--- Instructions to follow ---
Present the lines below again, exactly as they stand.

--- --- ---

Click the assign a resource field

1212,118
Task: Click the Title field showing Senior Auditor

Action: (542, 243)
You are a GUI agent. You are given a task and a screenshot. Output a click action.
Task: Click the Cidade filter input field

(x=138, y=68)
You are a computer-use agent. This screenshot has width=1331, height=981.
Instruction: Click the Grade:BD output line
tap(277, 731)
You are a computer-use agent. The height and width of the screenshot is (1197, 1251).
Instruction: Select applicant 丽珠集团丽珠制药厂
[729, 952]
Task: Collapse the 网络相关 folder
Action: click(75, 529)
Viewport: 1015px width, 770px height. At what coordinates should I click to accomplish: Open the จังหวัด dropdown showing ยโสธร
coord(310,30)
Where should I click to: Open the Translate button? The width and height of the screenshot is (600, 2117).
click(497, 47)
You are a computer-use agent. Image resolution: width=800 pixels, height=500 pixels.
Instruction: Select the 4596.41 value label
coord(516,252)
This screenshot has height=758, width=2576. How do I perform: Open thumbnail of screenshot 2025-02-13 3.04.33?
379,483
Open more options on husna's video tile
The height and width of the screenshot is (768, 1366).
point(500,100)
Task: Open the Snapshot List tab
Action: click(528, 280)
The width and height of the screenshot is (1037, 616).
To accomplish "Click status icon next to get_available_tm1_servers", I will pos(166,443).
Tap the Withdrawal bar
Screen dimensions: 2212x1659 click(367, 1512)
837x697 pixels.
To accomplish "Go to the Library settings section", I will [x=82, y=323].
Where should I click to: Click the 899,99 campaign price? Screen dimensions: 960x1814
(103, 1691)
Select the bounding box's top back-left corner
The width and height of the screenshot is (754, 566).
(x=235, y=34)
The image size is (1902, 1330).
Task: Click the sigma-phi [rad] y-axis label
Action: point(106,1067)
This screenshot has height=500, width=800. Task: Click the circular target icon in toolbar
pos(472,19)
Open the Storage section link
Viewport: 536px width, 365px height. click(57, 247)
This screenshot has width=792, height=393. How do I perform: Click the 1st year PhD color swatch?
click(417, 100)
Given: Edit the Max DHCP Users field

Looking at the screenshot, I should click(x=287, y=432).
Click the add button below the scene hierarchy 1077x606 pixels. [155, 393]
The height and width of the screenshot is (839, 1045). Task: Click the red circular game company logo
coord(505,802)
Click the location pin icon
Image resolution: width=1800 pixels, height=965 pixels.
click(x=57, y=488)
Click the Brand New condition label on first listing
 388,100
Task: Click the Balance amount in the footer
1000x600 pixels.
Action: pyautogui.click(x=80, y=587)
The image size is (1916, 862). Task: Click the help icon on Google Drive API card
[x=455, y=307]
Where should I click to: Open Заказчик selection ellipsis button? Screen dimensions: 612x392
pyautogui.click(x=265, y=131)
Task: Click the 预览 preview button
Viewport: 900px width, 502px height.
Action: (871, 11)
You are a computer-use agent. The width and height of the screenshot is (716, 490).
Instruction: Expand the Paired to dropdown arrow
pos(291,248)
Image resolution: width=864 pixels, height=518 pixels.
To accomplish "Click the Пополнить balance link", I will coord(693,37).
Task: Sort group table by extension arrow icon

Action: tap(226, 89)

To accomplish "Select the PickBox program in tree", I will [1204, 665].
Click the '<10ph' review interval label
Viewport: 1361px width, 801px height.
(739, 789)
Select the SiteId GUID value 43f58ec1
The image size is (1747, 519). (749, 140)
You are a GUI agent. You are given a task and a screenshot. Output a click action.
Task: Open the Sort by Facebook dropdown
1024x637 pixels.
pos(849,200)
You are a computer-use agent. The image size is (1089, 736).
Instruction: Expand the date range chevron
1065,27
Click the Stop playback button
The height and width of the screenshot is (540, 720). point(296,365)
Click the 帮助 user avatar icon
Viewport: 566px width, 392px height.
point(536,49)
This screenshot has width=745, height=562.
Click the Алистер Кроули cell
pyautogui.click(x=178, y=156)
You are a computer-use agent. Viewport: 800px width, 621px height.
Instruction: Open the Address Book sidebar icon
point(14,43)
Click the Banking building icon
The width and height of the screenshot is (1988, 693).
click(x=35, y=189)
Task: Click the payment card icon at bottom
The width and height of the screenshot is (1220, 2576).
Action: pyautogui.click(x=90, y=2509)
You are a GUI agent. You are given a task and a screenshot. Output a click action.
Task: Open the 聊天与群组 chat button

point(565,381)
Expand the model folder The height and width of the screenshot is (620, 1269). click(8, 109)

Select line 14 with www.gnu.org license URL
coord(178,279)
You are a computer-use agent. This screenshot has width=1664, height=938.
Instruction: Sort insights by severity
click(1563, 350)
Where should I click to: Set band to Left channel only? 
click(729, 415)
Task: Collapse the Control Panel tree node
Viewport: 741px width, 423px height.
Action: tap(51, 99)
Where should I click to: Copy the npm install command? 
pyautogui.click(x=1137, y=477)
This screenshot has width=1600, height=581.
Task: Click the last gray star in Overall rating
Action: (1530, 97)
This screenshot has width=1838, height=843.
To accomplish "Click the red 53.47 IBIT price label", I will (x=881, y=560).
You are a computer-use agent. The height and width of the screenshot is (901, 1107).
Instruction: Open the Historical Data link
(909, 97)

--- --- ---

--- Answer for this exercise ---
Click the assign a resource field

1212,118
Task: Click the Title field showing Senior Auditor

Action: (542, 243)
You are a GUI agent. You are given a task and a screenshot. Output a click action.
Task: Click the Cidade filter input field

(x=138, y=68)
You are a computer-use agent. This screenshot has width=1331, height=981.
Instruction: Click the Grade:BD output line
tap(277, 731)
You are a computer-use agent. The height and width of the screenshot is (1197, 1251).
Instruction: Select applicant 丽珠集团丽珠制药厂
[729, 952]
Task: Collapse the 网络相关 folder
Action: click(75, 529)
Viewport: 1015px width, 770px height. At what coordinates should I click to accomplish: Open the จังหวัด dropdown showing ยโสธร
coord(310,30)
Where should I click to: Open the Translate button? The width and height of the screenshot is (600, 2117).
click(497, 47)
You are a computer-use agent. Image resolution: width=800 pixels, height=500 pixels.
Instruction: Select the 4596.41 value label
coord(516,252)
This screenshot has height=758, width=2576. How do I perform: Open thumbnail of screenshot 2025-02-13 3.04.33?
379,483
Open more options on husna's video tile
The height and width of the screenshot is (768, 1366).
point(500,100)
Task: Open the Snapshot List tab
Action: click(528, 280)
The width and height of the screenshot is (1037, 616).
To accomplish "Click status icon next to get_available_tm1_servers", I will pos(166,443).
Tap the Withdrawal bar
Screen dimensions: 2212x1659 click(367, 1512)
837x697 pixels.
To accomplish "Go to the Library settings section", I will [x=82, y=323].
Where should I click to: Click the 899,99 campaign price? Screen dimensions: 960x1814
(103, 1691)
Select the bounding box's top back-left corner
The width and height of the screenshot is (754, 566).
(x=235, y=34)
The image size is (1902, 1330).
Task: Click the sigma-phi [rad] y-axis label
Action: point(106,1067)
This screenshot has height=500, width=800. Task: Click the circular target icon in toolbar
pos(472,19)
Open the Storage section link
Viewport: 536px width, 365px height. click(57, 247)
This screenshot has width=792, height=393. How do I perform: Click the 1st year PhD color swatch?
click(417, 100)
Given: Edit the Max DHCP Users field

Looking at the screenshot, I should click(x=287, y=432).
Click the add button below the scene hierarchy 1077x606 pixels. [155, 393]
The height and width of the screenshot is (839, 1045). Task: Click the red circular game company logo
coord(505,802)
Click the location pin icon
Image resolution: width=1800 pixels, height=965 pixels.
click(x=57, y=488)
Click the Brand New condition label on first listing
 388,100
Task: Click the Balance amount in the footer
1000x600 pixels.
Action: pyautogui.click(x=80, y=587)
The image size is (1916, 862). Task: Click the help icon on Google Drive API card
[x=455, y=307]
Where should I click to: Open Заказчик selection ellipsis button? Screen dimensions: 612x392
pyautogui.click(x=265, y=131)
Task: Click the 预览 preview button
Viewport: 900px width, 502px height.
Action: (871, 11)
You are a computer-use agent. The width and height of the screenshot is (716, 490).
Instruction: Expand the Paired to dropdown arrow
pos(291,248)
Image resolution: width=864 pixels, height=518 pixels.
To accomplish "Click the Пополнить balance link", I will coord(693,37).
Task: Sort group table by extension arrow icon

Action: tap(226, 89)

To accomplish "Select the PickBox program in tree", I will [1204, 665].
Click the '<10ph' review interval label
Viewport: 1361px width, 801px height.
(739, 789)
Select the SiteId GUID value 43f58ec1
The image size is (1747, 519). (749, 140)
You are a GUI agent. You are given a task and a screenshot. Output a click action.
Task: Open the Sort by Facebook dropdown
1024x637 pixels.
pos(849,200)
You are a computer-use agent. The image size is (1089, 736).
Instruction: Expand the date range chevron
1065,27
Click the Stop playback button
The height and width of the screenshot is (540, 720). point(296,365)
Click the 帮助 user avatar icon
Viewport: 566px width, 392px height.
point(536,49)
This screenshot has width=745, height=562.
Click the Алистер Кроули cell
pyautogui.click(x=178, y=156)
You are a computer-use agent. Viewport: 800px width, 621px height.
Instruction: Open the Address Book sidebar icon
point(14,43)
Click the Banking building icon
The width and height of the screenshot is (1988, 693).
click(x=35, y=189)
Task: Click the payment card icon at bottom
The width and height of the screenshot is (1220, 2576).
Action: pyautogui.click(x=90, y=2509)
You are a GUI agent. You are given a task and a screenshot. Output a click action.
Task: Open the 聊天与群组 chat button

point(565,381)
Expand the model folder The height and width of the screenshot is (620, 1269). click(8, 109)

Select line 14 with www.gnu.org license URL
coord(178,279)
You are a computer-use agent. This screenshot has width=1664, height=938.
Instruction: Sort insights by severity
click(1563, 350)
Where should I click to: Set band to Left channel only? 
click(729, 415)
Task: Collapse the Control Panel tree node
Viewport: 741px width, 423px height.
Action: tap(51, 99)
Where should I click to: Copy the npm install command? 
pyautogui.click(x=1137, y=477)
This screenshot has width=1600, height=581.
Task: Click the last gray star in Overall rating
Action: (1530, 97)
This screenshot has width=1838, height=843.
To accomplish "Click the red 53.47 IBIT price label", I will (x=881, y=560).
You are a computer-use agent. The height and width of the screenshot is (901, 1107).
Instruction: Open the Historical Data link
(909, 97)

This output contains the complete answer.